For a bitmap image, the size in bits is width times height times colour depth; divide by 8 for bytes. For a sound file, the size in bits is sample rate times bit depth times duration in seconds; divide by 8 for bytes. Edexcel uses binary multiples for storage, so each step (byte to kibibyte to mebibyte) multiplies by 1024. Increasing resolution, colour depth, sample rate or bit depth improves quality but increases file size.

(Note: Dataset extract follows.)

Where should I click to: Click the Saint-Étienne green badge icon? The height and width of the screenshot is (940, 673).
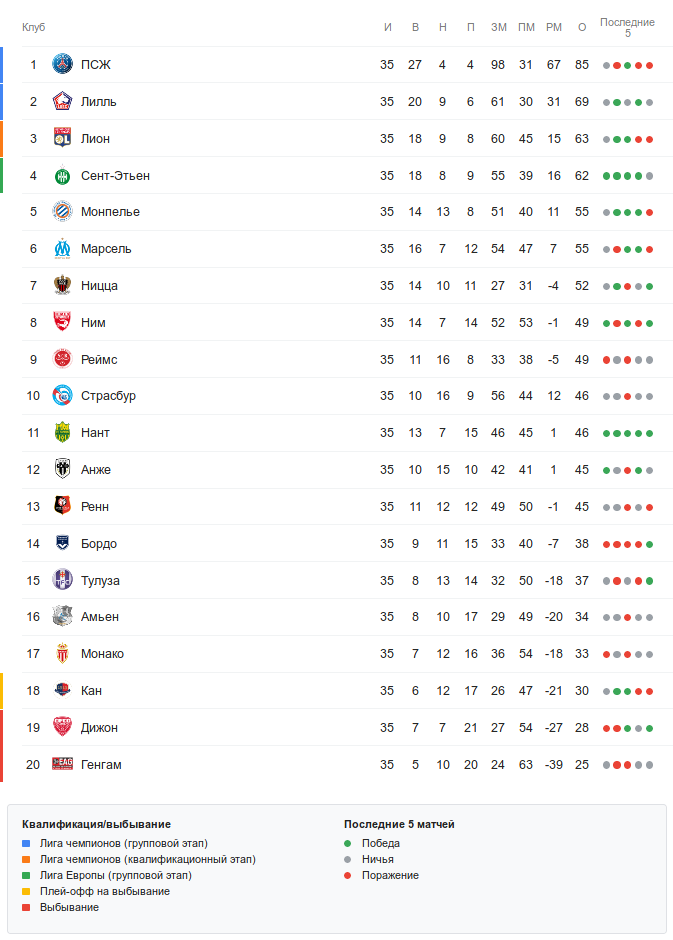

How should I revise Topic 2 for Paper 1?

Drill the conversions (denary, binary, hexadecimal and two's complement) and the binary addition and shift rules until they are automatic, because accuracy earns the marks. Learn the binary storage multiples (each 1024 of the one below) and practise file-size and capacity calculations. Learn the precise definitions of colour depth, resolution, sample rate, bit depth and lossy versus lossless compression.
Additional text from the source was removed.